Currently there are more than 20 HTTP scripts, most of them are discovery
scripts that perform checks/tests in order to identify the HTTP
applications. These tests can be incorporated into the http-enum script to
reduce the size of the loaded and running code, and to achieve better
performance. Of course this will reduce the number of the HTTP scripts,
but writing an entire NSE script for a simple check that can be done in
5-10 Lua instructions is not the best solution either.


Reducing the total code size and optimizing performance is indeed very
important.  But of course we also have to keep user interface factors
in mind.  Right now, many http discovery scripts such as html-title
and http-robots.txt run by default with -A or -sC.  If we moved them
into http-enum and users had to know about them and specify special
arguments, I think that would dramatically reduce usage of the
functionality.

This proposal relies on some of the Nmap information that should be
exported to NSE scripts:

* User specified script categories selection "--script='categories'".

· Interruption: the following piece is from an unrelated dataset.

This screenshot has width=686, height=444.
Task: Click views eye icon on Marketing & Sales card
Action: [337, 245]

That would be easy to add, but I worry about what scripts would do
with the information.  For example, suppose we have http-enum do vuln
checks if the 'vuln' category was selected.  Well, then what if the
user just specified script names specifically (which may or may not be
in vuln category)?  What if user specified --script=all?  Maybe rather
than try to reimplement the category selection functionality, the
script(s) could be made to work with it.  For example, if the shared
work is done in a library anyway, maybe you could have a small
http-enum-vuln script which users could enable by name or category or
whatever.

* Nmap --version-intensity: version scan intensity.


This is another one which would be easy to implement, but I'm not sure
if it is desirable.  If a user specifies a --version-intensity, they
probably don't expect it to affect which tests are performed by an
http enumeration script.  As you note later, a different value like
http-enum.intensity could be used for this.  We also have timing
templates like -T3, -T4, and -T5 which already do affect scan
intensity in a more general way.

By looking at these scripts we can see that most of them are discovery
scripts, however there are also bruteforce and vulnerability scripts.

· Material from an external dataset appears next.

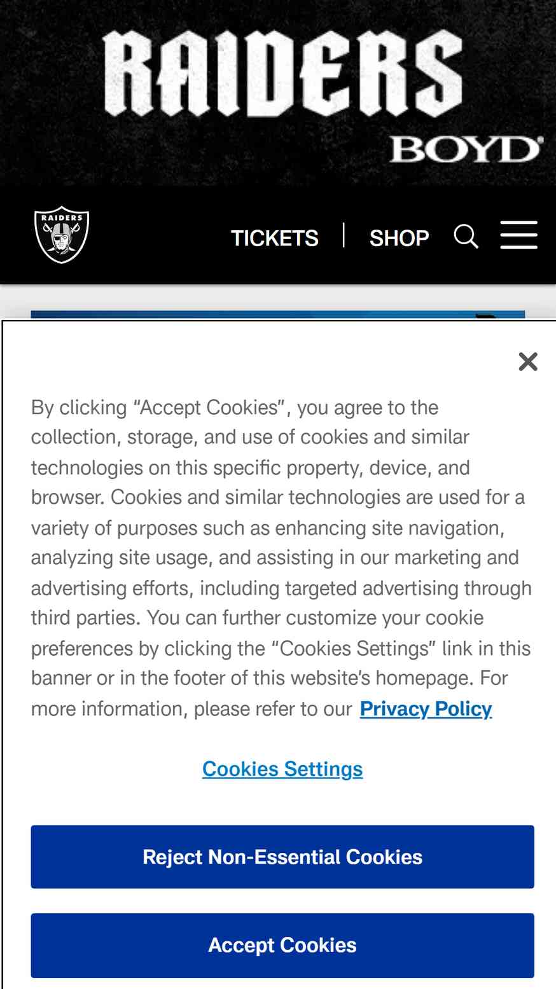The image size is (556, 989).
Task: Open the SHOP menu item
Action: coord(399,238)
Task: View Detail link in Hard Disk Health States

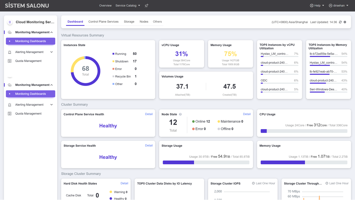Action: tap(124, 183)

Some of these scripts can be included in http-fingerprints.lua and used by
the http-enum.


To the extent that the combination reduces code size and complexity
and can be done without harming the user interface, I'm all for that.

5) Crawler and http-enum:
-------------------------
(We assume that there is a crawler).


Yes, we hope to write on this summer.

Note: If caching is available


I do think it should be made available.  We don't want to spider the
same server over and over again.

then http-enum with its matching code and other HTTP scripts can be
in a situation when they will not yield since there are no network
operations.  A solution in the http-enum matching code (this is the
big code) would be to use coroutines and make them yield explicitly.


Have you experienced this problem or is it just speculation?  It is
probably worth trying to reproduce it (if you haven't already) before
spending much time trying to fix it.

its threads. This will depend on the crawler internals design which is
not discussed here, but perhaps we can perform context switch between the
crawler threads and http-enum threads or other scripts based on the
recursion depth level, I mean that crawler threads can signal and yield.

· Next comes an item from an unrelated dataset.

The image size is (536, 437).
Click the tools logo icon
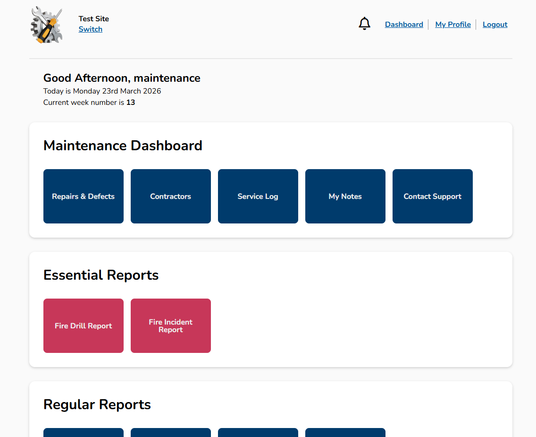(46, 24)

Yeah, the crawler internals design is going to be a big issue.  We're
hoping to take that on next month though.

So currently we consider that the crawler which is a discovery
script and other discovery scripts like http-enum must run in the
same dependency level.


For what it is worth, I had been assuming that the crawler would be a
library.  A script which needs spidering services would activate the
library and tell it what information is needed.  The spider library
would store (probably up to some limit) results so that it may not
have to make as many (or even any) requests when the next script asks
for similar information.

6) Improve HTTP fingerprints and http-enum:
-------------------------------------------


This one seems pretty independent from some of your other suggestions.
So, if this is desired, at least it could be implemented at any time.
I do agree with you that it is often best to combine many similar http
tasks in one script and that there is room to enhance http-enum to do
a lot of that.

I do think we should try to avoid bloating things such that users need
to specify extra arguments to effectively use scripts.  At least
important/common scripts like http-enum stuff.  Required options are
more reasonable for obscure/special-purpose scripts.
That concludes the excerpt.